WORLDBEAT: ID malleability creates virtual-world issues
Virtual worlds are set to further complicate the answers to our most basic questions about identity -- who am I and, for that matter, who are you?
With pundits suggesting that virtual worlds are poised to leave the shores of early usage and begin to set sail toward mass adoption, now's a perfect time to start investigating the changing nature of identity as it becomes much more malleable and amorphous.
"We're just learning what identity is," said John Henry Clippinger, senior fellow at the Berkman Center for Internet and Society, during a debate on digital convergence and identity at a recent all-day virtual worlds conference cohosted by IBM and the Massachusetts Institute of Technology's Media Lab.

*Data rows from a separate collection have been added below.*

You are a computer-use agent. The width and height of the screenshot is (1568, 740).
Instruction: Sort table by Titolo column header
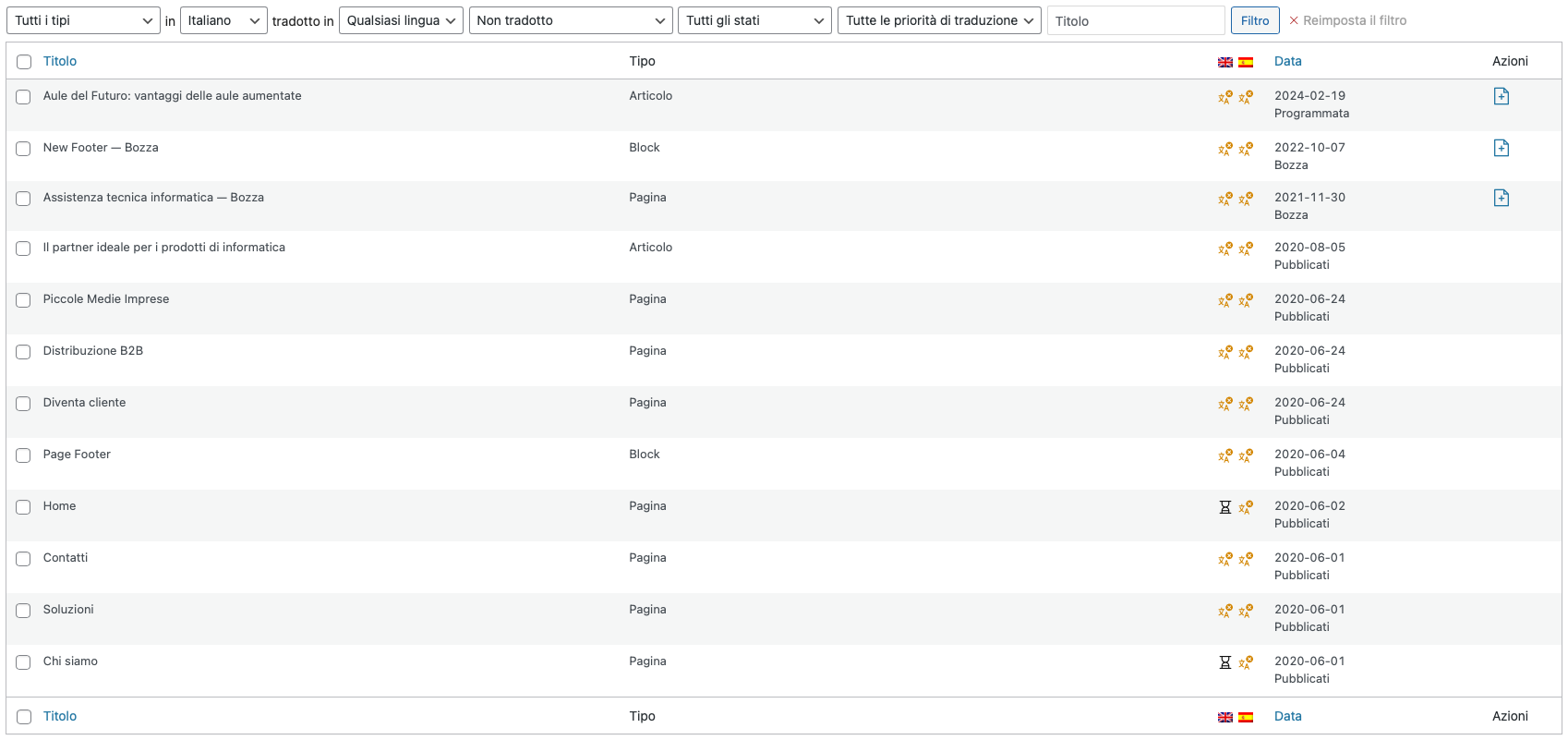point(60,61)
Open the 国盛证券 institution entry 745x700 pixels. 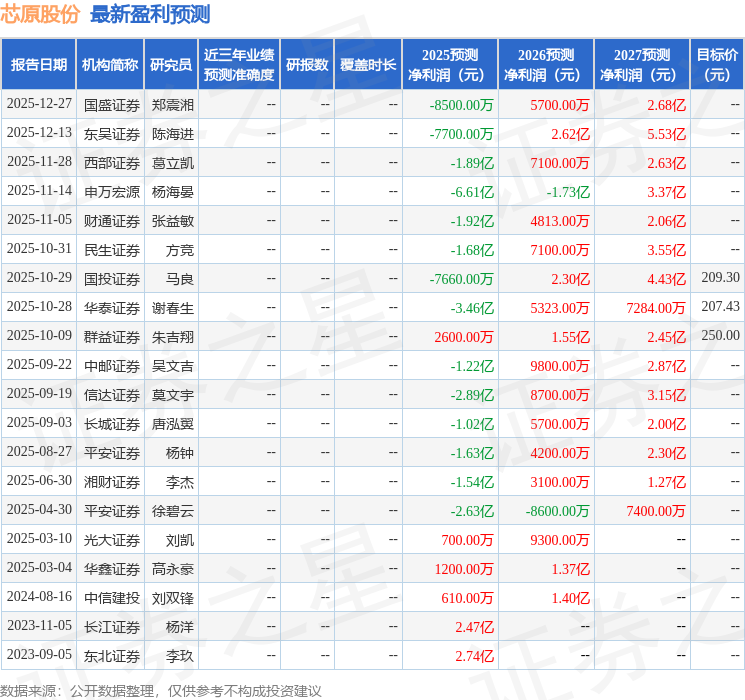point(112,104)
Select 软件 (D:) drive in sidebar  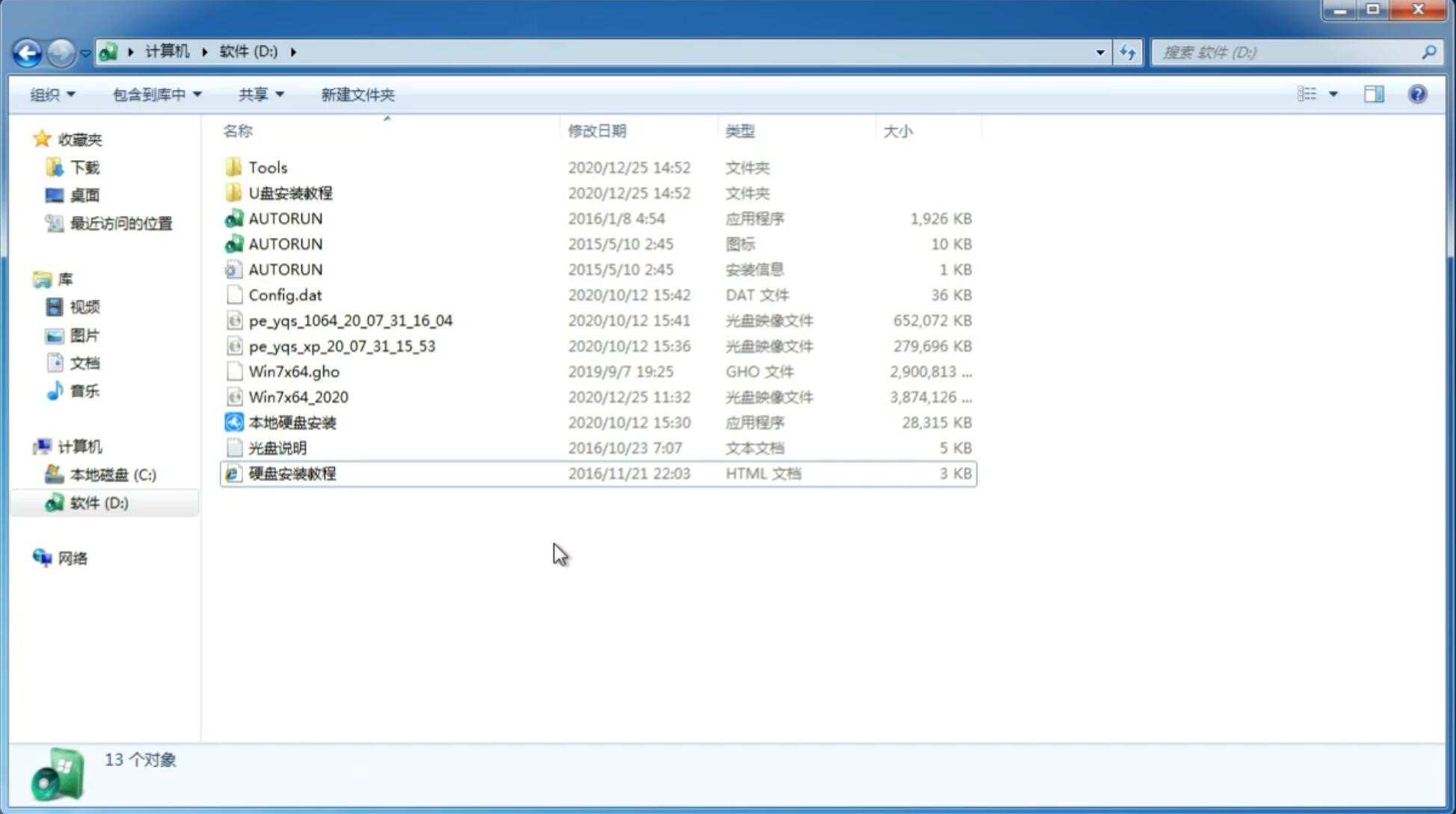(98, 502)
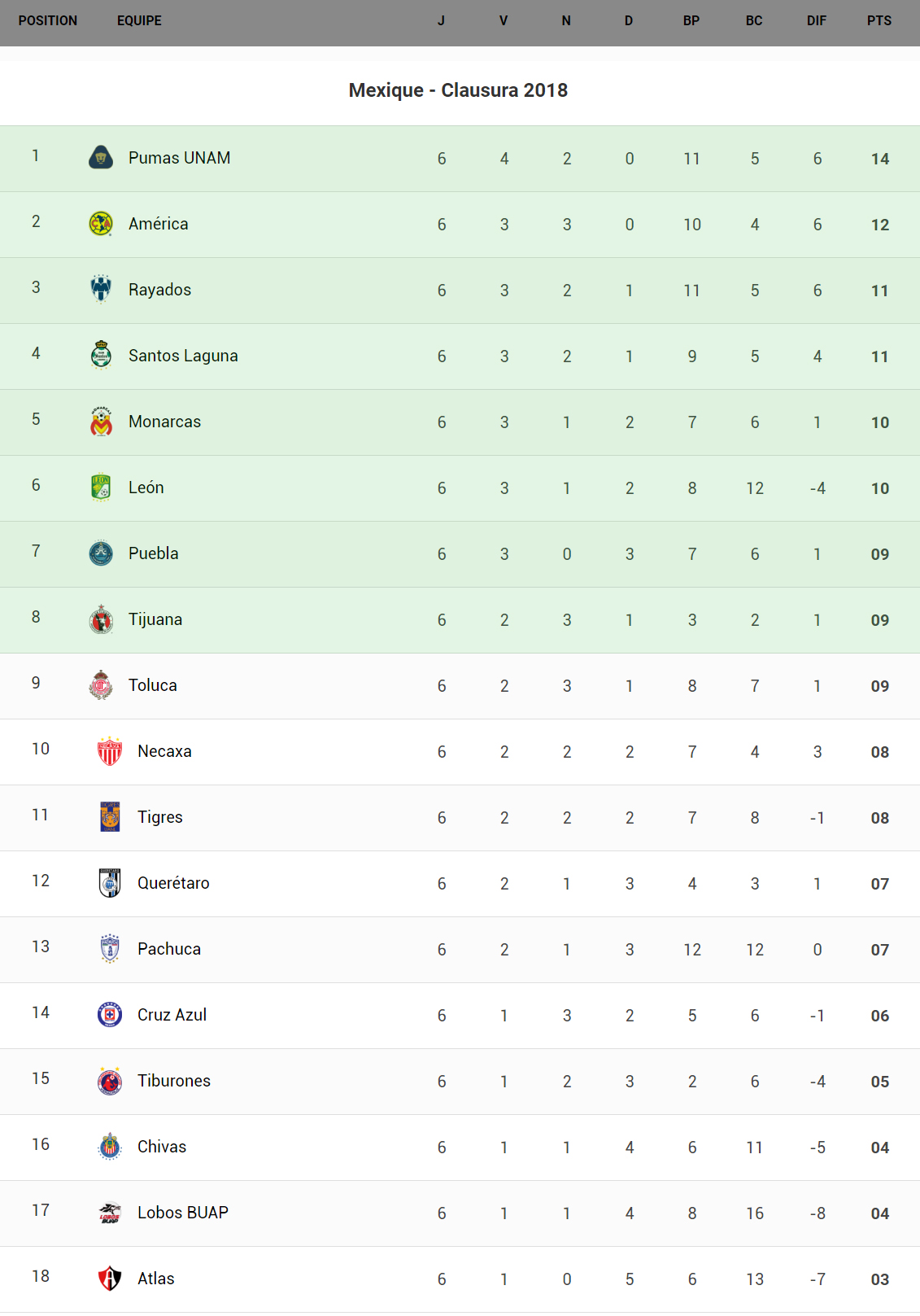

Vendors like IBM, Microsoft and Novell are coming to the same realization that all technology needs to include a special identity layer that can handle multiple IDs, he added. We'll need to apply various types of identity and authentication to different contexts, ranging from comparatively light security to seriously locked-down policies.
As more people enter virtual worlds and find uses for them in their work, social and home lives, they're likely to adopt a number of virtual personas. There will be times and places where it may be OK or even desirable for people to be anonymous, perhaps in areas where confidential feedback is sought or where knowing specifically who someone is just isn't important. Alongside such anonymity, there will be occasions and locations where any kind of dissimulation about identity is not only wrong, it's a felony, said Irving Wladawsky-Berger, chairman emeritus of the IBM Academy of Technology. For instance, an adult pretending to be a child so that they can enter a virtual world that's meant to be only for kids.
However, resolving those kinds of problems is less likely to involve law enforcement and more likely to center around the contracts you enter into when becoming a member of a particular virtual world, according to Beth Simone Noveck, a professor of law at the New York Law School. "We'll see the emergence of more sophisticated contract services," she said, so that the residents in a virtual community set the rules on which their world is based and take all the major decisions on the criteria for the entry contract.